Dataset records -
'''
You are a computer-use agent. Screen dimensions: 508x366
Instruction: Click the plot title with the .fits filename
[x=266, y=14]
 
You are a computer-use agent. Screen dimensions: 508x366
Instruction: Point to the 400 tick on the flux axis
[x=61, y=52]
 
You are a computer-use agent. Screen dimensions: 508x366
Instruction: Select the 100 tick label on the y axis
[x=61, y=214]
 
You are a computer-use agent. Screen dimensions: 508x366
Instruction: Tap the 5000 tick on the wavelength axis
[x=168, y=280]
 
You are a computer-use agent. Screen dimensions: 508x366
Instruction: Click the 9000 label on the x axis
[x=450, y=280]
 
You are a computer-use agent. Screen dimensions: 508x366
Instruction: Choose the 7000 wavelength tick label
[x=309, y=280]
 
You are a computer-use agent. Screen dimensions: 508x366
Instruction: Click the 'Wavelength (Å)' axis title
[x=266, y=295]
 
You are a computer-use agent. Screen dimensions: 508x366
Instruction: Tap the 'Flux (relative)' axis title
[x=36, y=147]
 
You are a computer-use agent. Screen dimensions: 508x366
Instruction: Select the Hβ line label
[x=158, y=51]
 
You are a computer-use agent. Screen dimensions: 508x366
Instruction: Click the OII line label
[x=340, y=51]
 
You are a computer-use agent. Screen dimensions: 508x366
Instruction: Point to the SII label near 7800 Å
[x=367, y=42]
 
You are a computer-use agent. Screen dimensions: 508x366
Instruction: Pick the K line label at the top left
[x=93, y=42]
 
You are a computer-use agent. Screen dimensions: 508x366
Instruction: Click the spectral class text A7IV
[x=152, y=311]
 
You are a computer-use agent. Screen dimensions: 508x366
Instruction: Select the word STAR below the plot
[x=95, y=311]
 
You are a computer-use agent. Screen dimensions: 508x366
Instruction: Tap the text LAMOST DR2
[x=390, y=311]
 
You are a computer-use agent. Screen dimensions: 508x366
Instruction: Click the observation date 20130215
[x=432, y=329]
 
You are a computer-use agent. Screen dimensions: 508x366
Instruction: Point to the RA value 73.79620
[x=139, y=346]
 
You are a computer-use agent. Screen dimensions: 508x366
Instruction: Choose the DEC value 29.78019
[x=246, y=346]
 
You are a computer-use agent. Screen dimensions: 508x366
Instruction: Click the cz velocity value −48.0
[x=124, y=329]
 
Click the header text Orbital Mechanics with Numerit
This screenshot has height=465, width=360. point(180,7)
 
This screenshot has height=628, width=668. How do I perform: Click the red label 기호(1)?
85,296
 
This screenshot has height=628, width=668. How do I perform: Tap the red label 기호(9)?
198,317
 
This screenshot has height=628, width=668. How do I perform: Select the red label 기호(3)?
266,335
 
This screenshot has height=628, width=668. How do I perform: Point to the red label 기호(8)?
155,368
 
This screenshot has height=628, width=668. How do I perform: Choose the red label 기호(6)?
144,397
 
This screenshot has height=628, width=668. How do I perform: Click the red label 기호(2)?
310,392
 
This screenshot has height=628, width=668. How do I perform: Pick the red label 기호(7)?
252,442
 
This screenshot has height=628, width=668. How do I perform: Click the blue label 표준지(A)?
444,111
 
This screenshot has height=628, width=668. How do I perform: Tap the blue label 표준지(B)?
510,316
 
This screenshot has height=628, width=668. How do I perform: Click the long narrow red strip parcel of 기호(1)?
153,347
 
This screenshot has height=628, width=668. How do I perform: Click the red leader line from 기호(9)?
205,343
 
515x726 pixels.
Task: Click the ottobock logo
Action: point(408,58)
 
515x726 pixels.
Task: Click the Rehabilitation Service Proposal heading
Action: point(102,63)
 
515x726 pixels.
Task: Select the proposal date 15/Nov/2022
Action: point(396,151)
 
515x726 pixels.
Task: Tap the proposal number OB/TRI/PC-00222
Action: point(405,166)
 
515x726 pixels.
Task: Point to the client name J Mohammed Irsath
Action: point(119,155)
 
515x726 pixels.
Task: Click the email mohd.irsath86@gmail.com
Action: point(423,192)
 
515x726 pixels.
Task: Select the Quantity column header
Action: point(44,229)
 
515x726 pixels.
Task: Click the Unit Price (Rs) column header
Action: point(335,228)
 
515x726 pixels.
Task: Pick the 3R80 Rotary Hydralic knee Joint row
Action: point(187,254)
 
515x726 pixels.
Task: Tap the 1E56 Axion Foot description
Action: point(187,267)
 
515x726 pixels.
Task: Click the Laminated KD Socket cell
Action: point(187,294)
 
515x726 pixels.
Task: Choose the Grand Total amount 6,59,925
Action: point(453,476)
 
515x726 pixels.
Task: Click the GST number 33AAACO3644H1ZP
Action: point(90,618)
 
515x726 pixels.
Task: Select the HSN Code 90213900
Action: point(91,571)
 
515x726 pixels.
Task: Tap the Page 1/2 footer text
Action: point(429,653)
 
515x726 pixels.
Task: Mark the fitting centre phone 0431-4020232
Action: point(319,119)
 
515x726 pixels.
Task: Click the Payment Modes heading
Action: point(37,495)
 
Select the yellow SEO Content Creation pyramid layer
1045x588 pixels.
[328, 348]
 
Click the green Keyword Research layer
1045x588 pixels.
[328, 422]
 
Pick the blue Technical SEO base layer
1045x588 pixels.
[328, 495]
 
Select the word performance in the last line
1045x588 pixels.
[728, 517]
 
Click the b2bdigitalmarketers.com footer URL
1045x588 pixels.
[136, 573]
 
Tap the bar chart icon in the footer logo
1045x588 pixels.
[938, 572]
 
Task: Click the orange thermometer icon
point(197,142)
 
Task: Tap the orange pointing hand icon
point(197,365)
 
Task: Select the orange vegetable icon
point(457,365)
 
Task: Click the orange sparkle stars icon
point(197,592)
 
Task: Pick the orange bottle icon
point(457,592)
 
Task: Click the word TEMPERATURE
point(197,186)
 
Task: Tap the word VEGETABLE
'''
Stated task - Arrange every line of the items above as a numbered list, leaving out the blank lines.

Full solution -
1. You are a computer-use agent. Screen dimensions: 508x366
2. Instruction: Click the plot title with the .fits filename
3. [x=266, y=14]
4. You are a computer-use agent. Screen dimensions: 508x366
5. Instruction: Point to the 400 tick on the flux axis
6. [x=61, y=52]
7. You are a computer-use agent. Screen dimensions: 508x366
8. Instruction: Select the 100 tick label on the y axis
9. [x=61, y=214]
10. You are a computer-use agent. Screen dimensions: 508x366
11. Instruction: Tap the 5000 tick on the wavelength axis
12. [x=168, y=280]
13. You are a computer-use agent. Screen dimensions: 508x366
14. Instruction: Click the 9000 label on the x axis
15. [x=450, y=280]
16. You are a computer-use agent. Screen dimensions: 508x366
17. Instruction: Choose the 7000 wavelength tick label
18. [x=309, y=280]
19. You are a computer-use agent. Screen dimensions: 508x366
20. Instruction: Click the 'Wavelength (Å)' axis title
21. [x=266, y=295]
22. You are a computer-use agent. Screen dimensions: 508x366
23. Instruction: Tap the 'Flux (relative)' axis title
24. [x=36, y=147]
25. You are a computer-use agent. Screen dimensions: 508x366
26. Instruction: Select the Hβ line label
27. [x=158, y=51]
28. You are a computer-use agent. Screen dimensions: 508x366
29. Instruction: Click the OII line label
30. [x=340, y=51]
31. You are a computer-use agent. Screen dimensions: 508x366
32. Instruction: Point to the SII label near 7800 Å
33. [x=367, y=42]
34. You are a computer-use agent. Screen dimensions: 508x366
35. Instruction: Pick the K line label at the top left
36. [x=93, y=42]
37. You are a computer-use agent. Screen dimensions: 508x366
38. Instruction: Click the spectral class text A7IV
39. [x=152, y=311]
40. You are a computer-use agent. Screen dimensions: 508x366
41. Instruction: Select the word STAR below the plot
42. [x=95, y=311]
43. You are a computer-use agent. Screen dimensions: 508x366
44. Instruction: Tap the text LAMOST DR2
45. [x=390, y=311]
46. You are a computer-use agent. Screen dimensions: 508x366
47. Instruction: Click the observation date 20130215
48. [x=432, y=329]
49. You are a computer-use agent. Screen dimensions: 508x366
50. Instruction: Point to the RA value 73.79620
51. [x=139, y=346]
52. You are a computer-use agent. Screen dimensions: 508x366
53. Instruction: Choose the DEC value 29.78019
54. [x=246, y=346]
55. You are a computer-use agent. Screen dimensions: 508x366
56. Instruction: Click the cz velocity value −48.0
57. [x=124, y=329]
58. Click the header text Orbital Mechanics with Numerit
59. This screenshot has height=465, width=360. point(180,7)
60. This screenshot has height=628, width=668. How do I perform: Click the red label 기호(1)?
61. 85,296
62. This screenshot has height=628, width=668. How do I perform: Tap the red label 기호(9)?
63. 198,317
64. This screenshot has height=628, width=668. How do I perform: Select the red label 기호(3)?
65. 266,335
66. This screenshot has height=628, width=668. How do I perform: Point to the red label 기호(8)?
67. 155,368
68. This screenshot has height=628, width=668. How do I perform: Choose the red label 기호(6)?
69. 144,397
70. This screenshot has height=628, width=668. How do I perform: Click the red label 기호(2)?
71. 310,392
72. This screenshot has height=628, width=668. How do I perform: Pick the red label 기호(7)?
73. 252,442
74. This screenshot has height=628, width=668. How do I perform: Click the blue label 표준지(A)?
75. 444,111
76. This screenshot has height=628, width=668. How do I perform: Tap the blue label 표준지(B)?
77. 510,316
78. This screenshot has height=628, width=668. How do I perform: Click the long narrow red strip parcel of 기호(1)?
79. 153,347
80. This screenshot has height=628, width=668. How do I perform: Click the red leader line from 기호(9)?
81. 205,343
82. 515x726 pixels.
83. Task: Click the ottobock logo
84. Action: point(408,58)
85. 515x726 pixels.
86. Task: Click the Rehabilitation Service Proposal heading
87. Action: point(102,63)
88. 515x726 pixels.
89. Task: Select the proposal date 15/Nov/2022
90. Action: point(396,151)
91. 515x726 pixels.
92. Task: Tap the proposal number OB/TRI/PC-00222
93. Action: point(405,166)
94. 515x726 pixels.
95. Task: Point to the client name J Mohammed Irsath
96. Action: point(119,155)
97. 515x726 pixels.
98. Task: Click the email mohd.irsath86@gmail.com
99. Action: point(423,192)
100. 515x726 pixels.
101. Task: Select the Quantity column header
102. Action: point(44,229)
103. 515x726 pixels.
104. Task: Click the Unit Price (Rs) column header
105. Action: point(335,228)
106. 515x726 pixels.
107. Task: Pick the 3R80 Rotary Hydralic knee Joint row
108. Action: point(187,254)
109. 515x726 pixels.
110. Task: Tap the 1E56 Axion Foot description
111. Action: point(187,267)
112. 515x726 pixels.
113. Task: Click the Laminated KD Socket cell
114. Action: point(187,294)
115. 515x726 pixels.
116. Task: Choose the Grand Total amount 6,59,925
117. Action: point(453,476)
118. 515x726 pixels.
119. Task: Click the GST number 33AAACO3644H1ZP
120. Action: point(90,618)
121. 515x726 pixels.
122. Task: Select the HSN Code 90213900
123. Action: point(91,571)
124. 515x726 pixels.
125. Task: Tap the Page 1/2 footer text
126. Action: point(429,653)
127. 515x726 pixels.
128. Task: Mark the fitting centre phone 0431-4020232
129. Action: point(319,119)
130. 515x726 pixels.
131. Task: Click the Payment Modes heading
132. Action: point(37,495)
133. Select the yellow SEO Content Creation pyramid layer
134. 1045x588 pixels.
135. [328, 348]
136. Click the green Keyword Research layer
137. 1045x588 pixels.
138. [328, 422]
139. Pick the blue Technical SEO base layer
140. 1045x588 pixels.
141. [328, 495]
142. Select the word performance in the last line
143. 1045x588 pixels.
144. [728, 517]
145. Click the b2bdigitalmarketers.com footer URL
146. 1045x588 pixels.
147. [136, 573]
148. Tap the bar chart icon in the footer logo
149. 1045x588 pixels.
150. [938, 572]
151. Task: Click the orange thermometer icon
152. point(197,142)
153. Task: Tap the orange pointing hand icon
154. point(197,365)
155. Task: Select the orange vegetable icon
156. point(457,365)
157. Task: Click the orange sparkle stars icon
158. point(197,592)
159. Task: Pick the orange bottle icon
160. point(457,592)
161. Task: Click the word TEMPERATURE
162. point(197,186)
163. Task: Tap the word VEGETABLE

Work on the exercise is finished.